━━━━━ Excerpted passage
CONSPIRACY, AIDING AND ABETTING, AND CONCERTED ACTION
     35. In committing the wrongful acts alleged herein, each of the Defendants has pursued, or joined in the pursuit of, a common course of conduct, and acted in concert with and conspired with one another, in furtherance of their common plan or design. In addition to the wrongful conduct alleged herein as giving rise to primary liability, the Defendants further aided and abetted and/or assisted each other in breach of their fiduciary duties as herein alleged.
BACKGROUND TO THE PROPOSED TRANSACTION
     36. TOS is headquartered in Chicago, Illinois and is a top online brokerage company that specializes in options trading. Additionally, TOS offers investors multiple education options in an online format that reaches a vast amount of individuals across the globe. TOS has more than 375,000 graduates from its education offerings.
━━━━━━━━━━
━━━━━ Provided information
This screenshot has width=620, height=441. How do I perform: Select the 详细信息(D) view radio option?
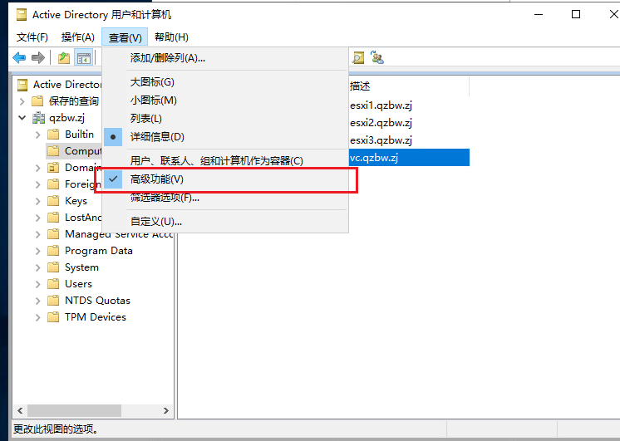157,137
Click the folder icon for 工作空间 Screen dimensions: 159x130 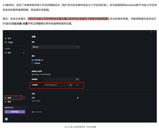(x=71, y=85)
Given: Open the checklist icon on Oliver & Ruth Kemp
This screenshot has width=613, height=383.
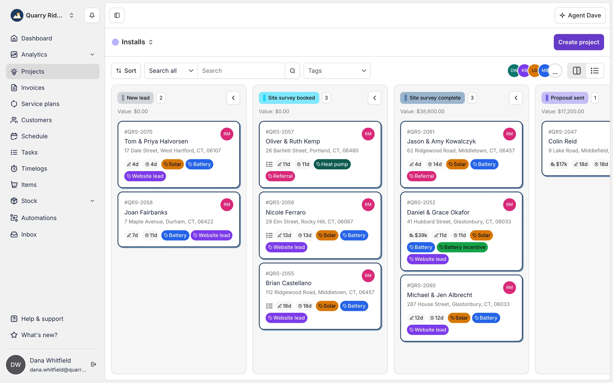Looking at the screenshot, I should [x=269, y=164].
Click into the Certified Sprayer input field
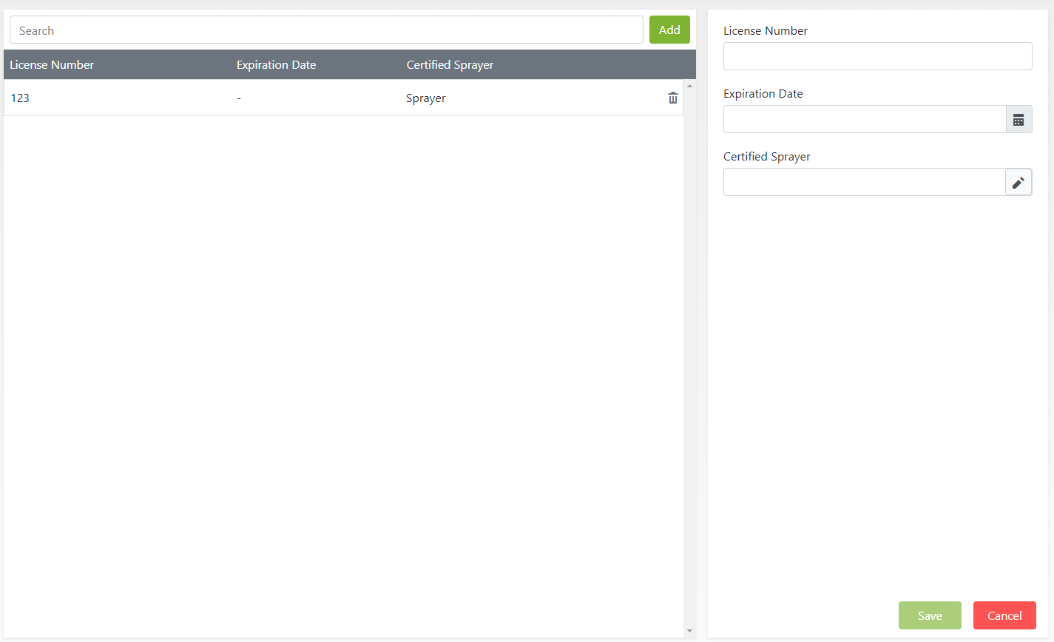 (864, 183)
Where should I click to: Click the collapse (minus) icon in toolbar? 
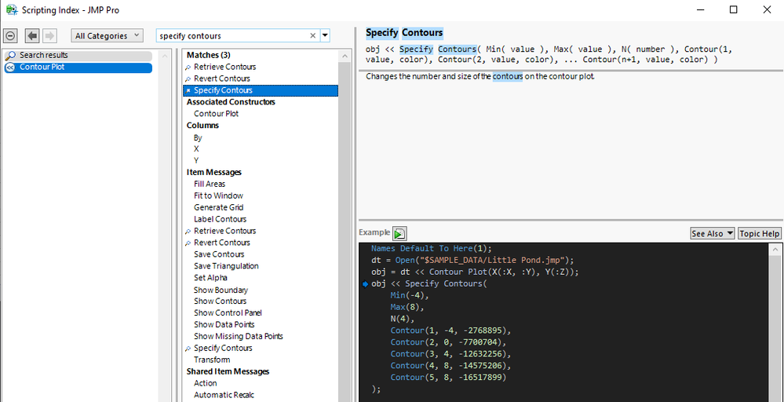pos(10,36)
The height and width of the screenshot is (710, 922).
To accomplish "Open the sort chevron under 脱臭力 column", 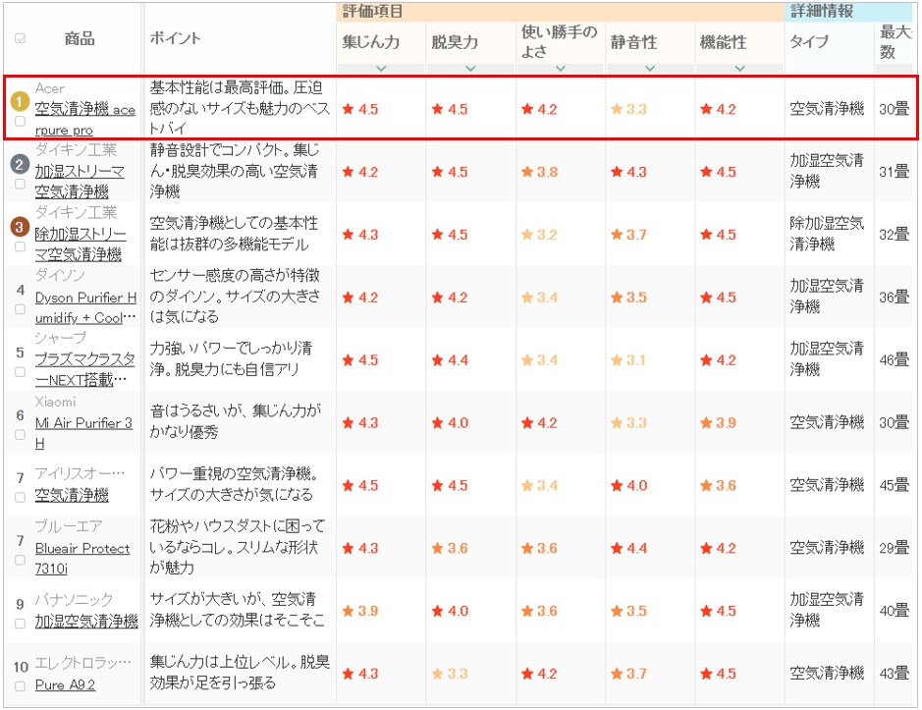I will click(470, 68).
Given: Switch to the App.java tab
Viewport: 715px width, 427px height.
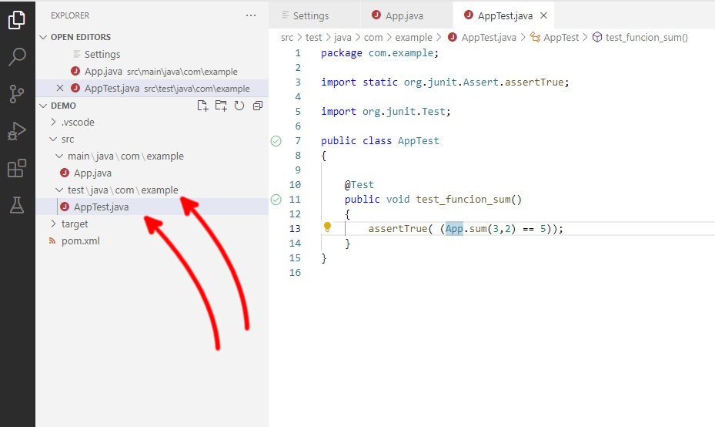Looking at the screenshot, I should (x=404, y=15).
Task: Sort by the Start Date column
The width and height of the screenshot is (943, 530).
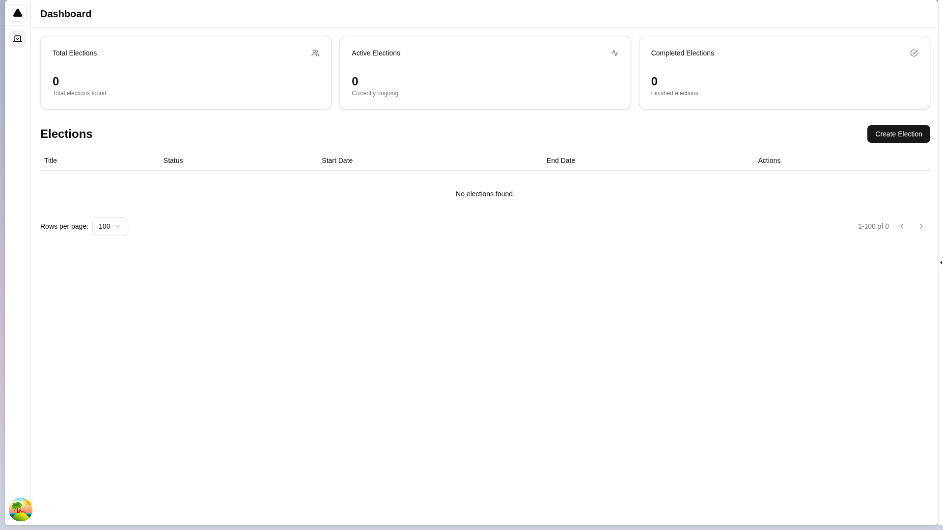Action: click(x=337, y=160)
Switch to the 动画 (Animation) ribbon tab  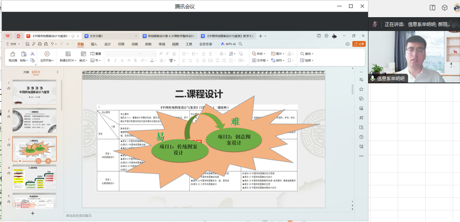(x=135, y=44)
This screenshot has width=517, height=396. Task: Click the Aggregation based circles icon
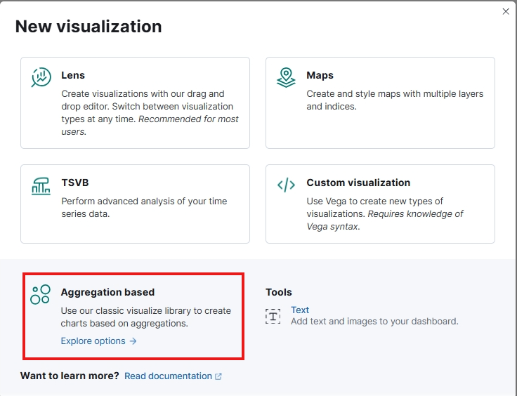(x=41, y=294)
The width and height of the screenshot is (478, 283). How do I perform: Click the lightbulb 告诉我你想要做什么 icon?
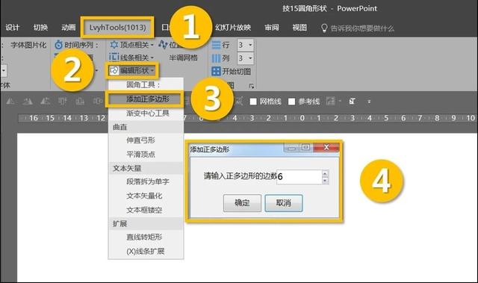[324, 28]

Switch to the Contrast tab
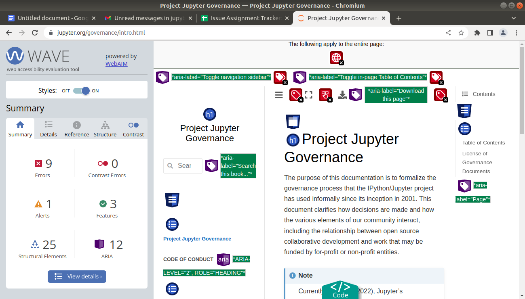point(133,128)
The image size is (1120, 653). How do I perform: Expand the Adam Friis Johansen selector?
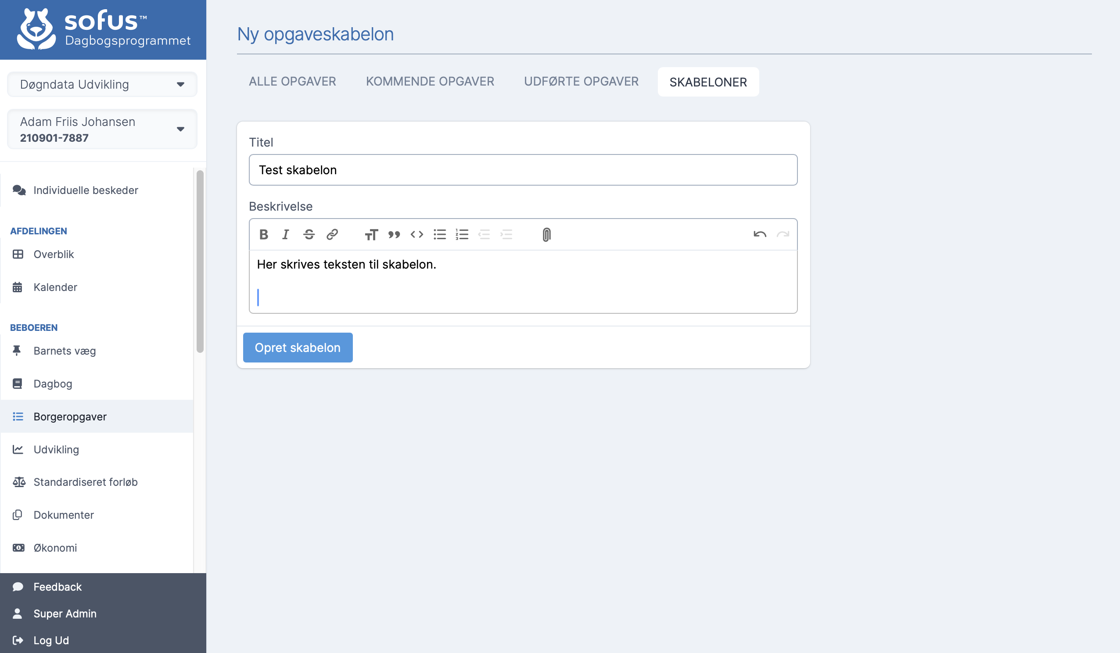coord(102,129)
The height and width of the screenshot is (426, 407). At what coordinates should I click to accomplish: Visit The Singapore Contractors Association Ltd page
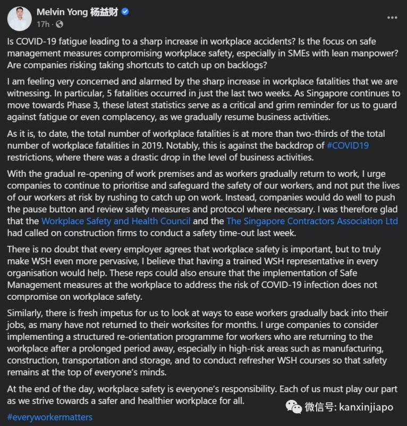coord(304,221)
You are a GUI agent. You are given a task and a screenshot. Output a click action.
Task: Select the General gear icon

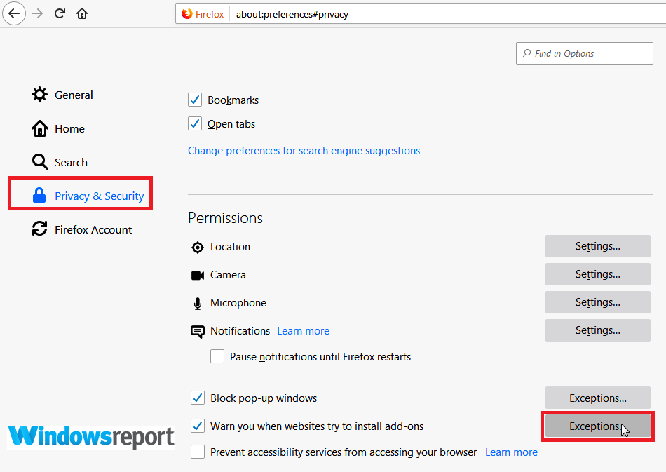pos(39,95)
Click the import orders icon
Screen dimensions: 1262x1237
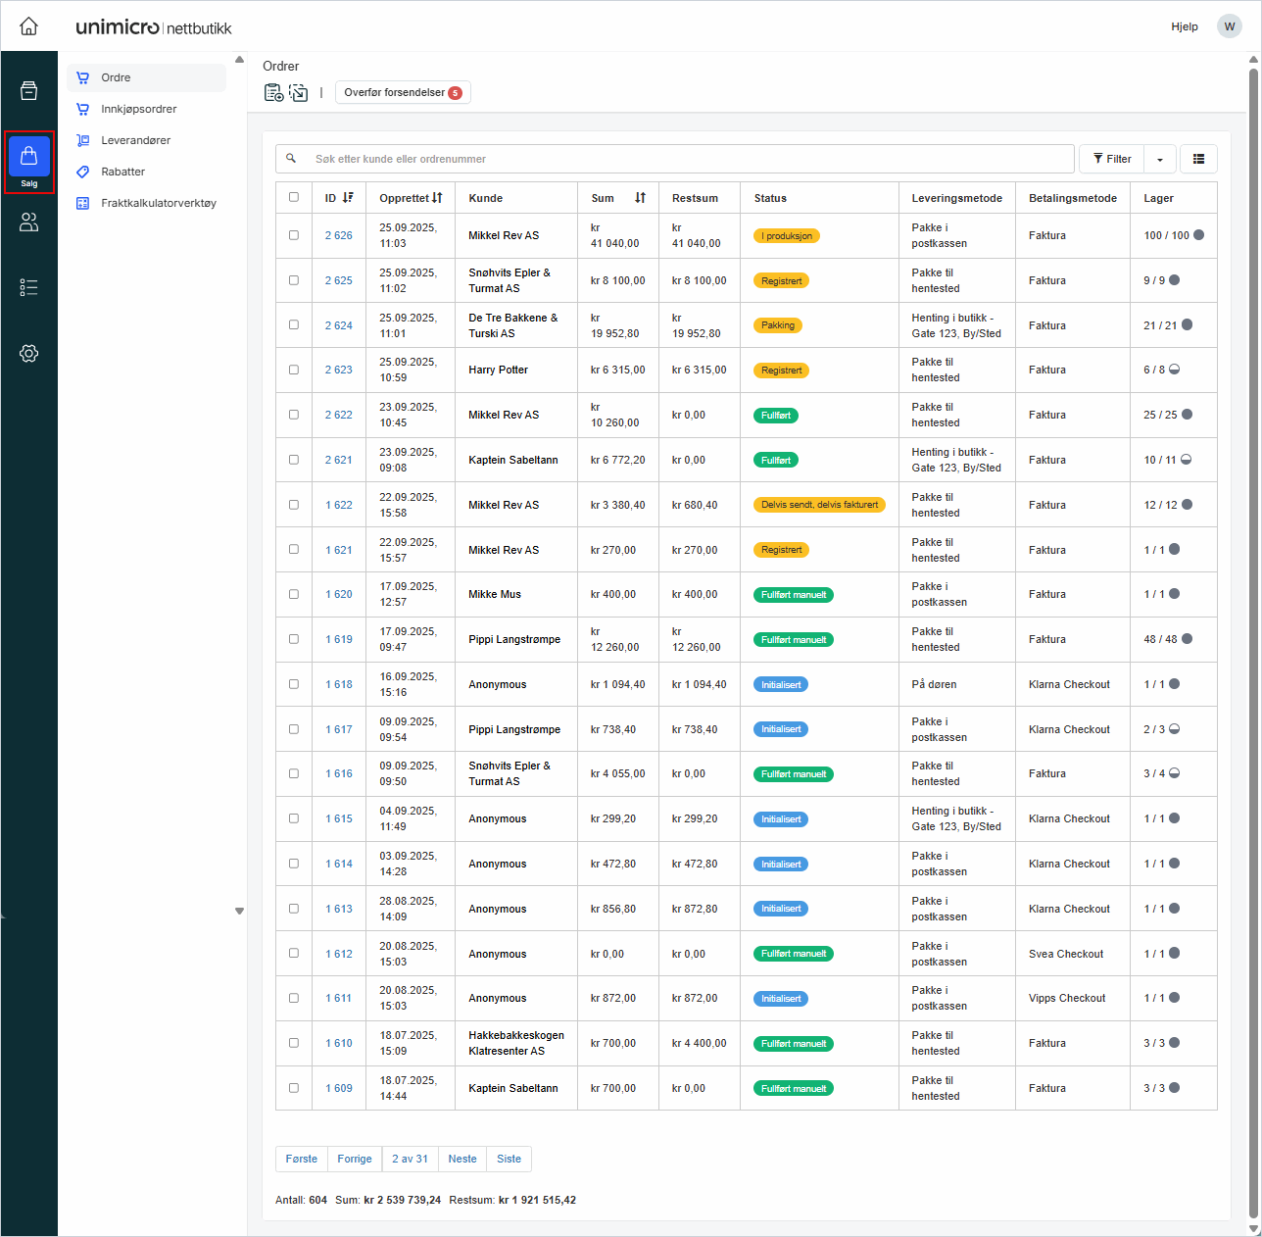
━━━━━━━━━━
# [Written instruction 1]
Transcribe the complaint excerpt from "CONSPIRACY, AIDING AND" through "as herein alleged.".
# [Written instruction 2]
Condense the complaint excerpt's paragraph beginning "36. TOS is headquartered in Chicago" into a short bulleted list that keeps its main facts.
# [Written instruction 3]
Write the next part of the complaint excerpt, starting after its final sentence about TOS's education graduates.

# [Exercise answer 1]
CONSPIRACY, AIDING AND ABETTING, AND CONCERTED ACTION
     35. In committing the wrongful acts alleged herein, each of the Defendants has pursued, or joined in the pursuit of, a common course of conduct, and acted in concert with and conspired with one another, in furtherance of their common plan or design. In addition to the wrongful conduct alleged herein as giving rise to primary liability, the Defendants further aided and abetted and/or assisted each other in breach of their fiduciary duties as herein alleged.

# [Exercise answer 2]
- TOS is headquartered in Chicago, Illinois.
- It is a top online brokerage company specializing in options trading.
- It offers investors multiple online education options with a global reach.
- Its education offerings have more than 375,000 graduates.

# [Exercise answer 3]
     37. As detailed below, the Individual Defendants have breached their fiduciary duties as directors by agreeing to a transaction with TD AMERITRADE which significantly undervalues TOS’s stock. TD AMERITRADE submitted an offer to acquire TOS at a time when the worst stock market crash since the Great Depression had artificially depressed the stock price of TOS. TOS’s stock traded above TD’ AMERITRADE’s offer of $8.71 as recently as October 2, 2008, and, on September 3, 2008, it had closed as high as $10.72 per share. It traded as high as $17.28 in 2008. This decline reflects the recent downturn in the financial markets and not TOS’s actual value, because the Company continues to post record revenues and earnings.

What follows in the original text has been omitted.